Denials of projects at BAR are challenging for everyone involved in the process – we all much prefer to see projects succeed. That’s why we routinely meet with project teams well in advance of submissions to help positively shape projects long before they reach a public hearing. However, when program and profit outweigh quality design, it’s our duty to stand firm against inappropriate proposals that threaten the special character of our city.
When a project is denied, the expectation is that the applicant will return with a completely rethought design that does not resemble the previous version. A denial does not have to spell defeat for a project, rather, it can be an opportunity to introduce a fresh approach that responds to Board and community feedback and meaningfully contributes to Charleston.
The success of the design review process often hinges on this response, which is clearly illustrated through the contrasting trajectories of two major projects currently under BAR review at 578 Meeting and 295 Calhoun.
578 MEETING STREET
Left: First version of the project showing massing across nearly the entire site, denied by the BAR-L in July 2021; Right: Latest version of the project conceptually approved by the BAR-L in February 2023, with massing broken up into separate buildings.Left: Rendering of the Meeting Street elevation of the design denied by the BAR-L in July 2021; Right: view of the same elevation from plans approved by the BAR-L in February 2023, showing drastic restudy of the architectural direction.
A positive example of going back to the drawing board is the revised proposal for the Regis Milk site at 578 Meeting Street, which returned to the BAR-L last week after receiving three previous denials for issues with height, massing, and architectural direction. Given the property spans nearly an entire city block, the PSC has consistently called for a multiple-building approach.
We were pleased to see the latest version break down the massing into separate, vertically oriented building footprints, which responds to the rhythm and character of Charleston’s urban fabric. Also, while earlier designs overshadowed the preserved Regis Milk façade, new plans sufficiently push back the new construction to emphasize the historic façade as the development’s main entry and centerpiece. In recognition of the applicant’s reconsideration of the project, the BAR-L gave the project conceptual approval, putting it on the path to becoming reality.
295 CALHOUN STREET
Site plans for 295 Calhoun, from its initial appearance at BAR-L in April 2021 (left) and most recently in February 2023 (right)
Renderings of the corner of the building at Halsey Blvd and Calhoun St from April 2021 (left) and February 2023 (right). No meaningful change has occurred to the building’s massing or general design direction from the first to most recent submittals.
Conversely, the ongoing review of the project at 295 Calhoun Street has been a very different experience. Also having received three denials, the developer continues to bring forward the same design concept that does not address fundamental issues that have been expressed time and time again by the PSC and members of the BAR-L.

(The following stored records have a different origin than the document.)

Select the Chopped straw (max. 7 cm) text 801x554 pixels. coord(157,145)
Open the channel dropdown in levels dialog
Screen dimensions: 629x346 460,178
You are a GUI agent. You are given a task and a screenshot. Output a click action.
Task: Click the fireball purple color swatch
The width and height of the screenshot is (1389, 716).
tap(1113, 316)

In many ways, reasons for denial between these two projects have been very similar: a blocky building massing, height that doesn’t step down to the scale of the adjacent neighborhood, and generic, poorly executed architecture. However, the latest response to this feedback could not be more different – while 578 Meeting completely redesigned the site in line with BAR expectations and community values, the 295 Calhoun team continues trying to muscle through an inappropriate proposal.

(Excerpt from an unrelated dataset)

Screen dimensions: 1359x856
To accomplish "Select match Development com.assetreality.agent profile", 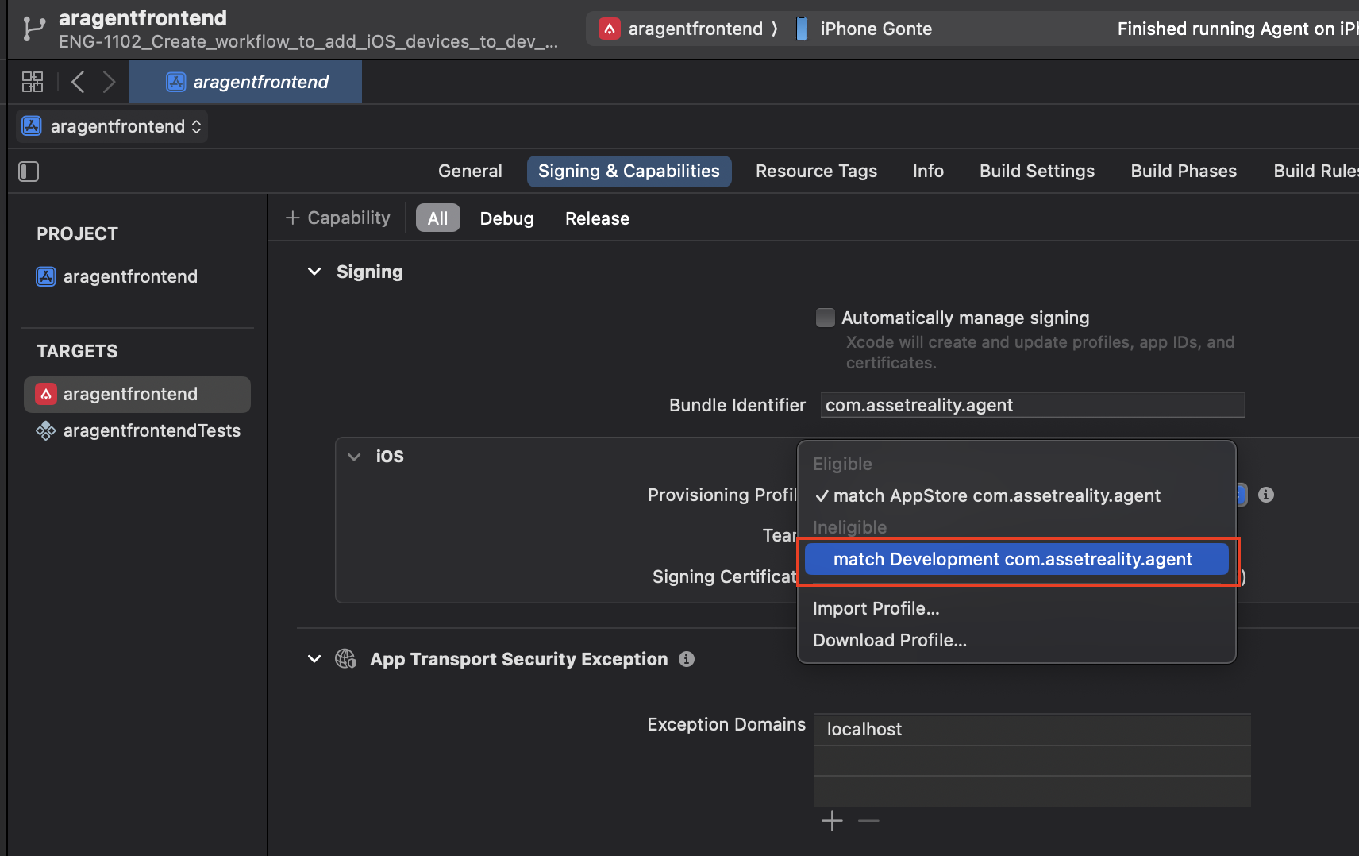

We uphold designs that show thoughtful restudy and applaud applicants that listen to the Board and do their due diligence with community stakeholders to get a project right. The Board of Architectural Review is entering its 92nd year as an institution and serves as a critical line of defense in preserving Charleston’s unique sense of place. Cases like 578 Meeting Street show the design review process works and relies heavily on an engaged citizenry to ensure new construction is of a standard Charleston deserves — thank you for standing with us.